[Collected data entries]
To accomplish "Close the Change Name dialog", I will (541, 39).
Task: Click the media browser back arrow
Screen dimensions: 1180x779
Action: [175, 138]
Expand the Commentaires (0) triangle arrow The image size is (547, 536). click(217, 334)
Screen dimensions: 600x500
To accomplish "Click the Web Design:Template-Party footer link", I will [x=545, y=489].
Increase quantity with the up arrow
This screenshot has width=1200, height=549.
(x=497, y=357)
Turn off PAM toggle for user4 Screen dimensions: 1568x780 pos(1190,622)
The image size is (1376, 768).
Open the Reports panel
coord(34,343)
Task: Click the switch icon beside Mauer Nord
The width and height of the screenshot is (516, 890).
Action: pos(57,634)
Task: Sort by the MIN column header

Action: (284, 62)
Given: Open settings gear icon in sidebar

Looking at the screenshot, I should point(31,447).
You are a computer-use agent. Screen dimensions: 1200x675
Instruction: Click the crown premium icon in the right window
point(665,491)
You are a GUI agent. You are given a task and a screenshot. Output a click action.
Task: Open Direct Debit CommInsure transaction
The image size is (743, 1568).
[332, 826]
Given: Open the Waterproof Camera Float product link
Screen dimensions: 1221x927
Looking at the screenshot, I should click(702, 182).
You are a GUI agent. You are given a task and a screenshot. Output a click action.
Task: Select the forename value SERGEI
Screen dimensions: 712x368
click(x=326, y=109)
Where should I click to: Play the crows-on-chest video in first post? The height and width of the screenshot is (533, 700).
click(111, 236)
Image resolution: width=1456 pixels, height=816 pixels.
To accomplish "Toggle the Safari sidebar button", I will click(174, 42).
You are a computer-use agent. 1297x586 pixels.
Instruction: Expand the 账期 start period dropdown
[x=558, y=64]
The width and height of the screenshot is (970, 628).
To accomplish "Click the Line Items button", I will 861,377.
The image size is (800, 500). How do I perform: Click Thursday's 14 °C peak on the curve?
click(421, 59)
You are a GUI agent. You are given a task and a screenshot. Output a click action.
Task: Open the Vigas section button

Exercise goal: Retype all of the lines shown above, keeping each one exact.

Solution to the exercise:
To accomplish "Close the Change Name dialog", I will (541, 39).
Task: Click the media browser back arrow
Screen dimensions: 1180x779
Action: [175, 138]
Expand the Commentaires (0) triangle arrow The image size is (547, 536). click(217, 334)
Screen dimensions: 600x500
To accomplish "Click the Web Design:Template-Party footer link", I will [x=545, y=489].
Increase quantity with the up arrow
This screenshot has width=1200, height=549.
(x=497, y=357)
Turn off PAM toggle for user4 Screen dimensions: 1568x780 pos(1190,622)
The image size is (1376, 768).
Open the Reports panel
coord(34,343)
Task: Click the switch icon beside Mauer Nord
The width and height of the screenshot is (516, 890).
Action: pos(57,634)
Task: Sort by the MIN column header

Action: (284, 62)
Given: Open settings gear icon in sidebar

Looking at the screenshot, I should point(31,447).
You are a computer-use agent. Screen dimensions: 1200x675
Instruction: Click the crown premium icon in the right window
point(665,491)
You are a GUI agent. You are given a task and a screenshot. Output a click action.
Task: Open Direct Debit CommInsure transaction
The image size is (743, 1568).
[332, 826]
Given: Open the Waterproof Camera Float product link
Screen dimensions: 1221x927
Looking at the screenshot, I should click(702, 182).
You are a GUI agent. You are given a task and a screenshot. Output a click action.
Task: Select the forename value SERGEI
Screen dimensions: 712x368
click(x=326, y=109)
Where should I click to: Play the crows-on-chest video in first post? The height and width of the screenshot is (533, 700).
click(111, 236)
Image resolution: width=1456 pixels, height=816 pixels.
To accomplish "Toggle the Safari sidebar button", I will click(174, 42).
You are a computer-use agent. 1297x586 pixels.
Instruction: Expand the 账期 start period dropdown
[x=558, y=64]
The width and height of the screenshot is (970, 628).
To accomplish "Click the Line Items button", I will 861,377.
The image size is (800, 500). How do I perform: Click Thursday's 14 °C peak on the curve?
click(421, 59)
You are a GUI agent. You are given a task and a screenshot. Output a click action.
Task: Open the Vigas section button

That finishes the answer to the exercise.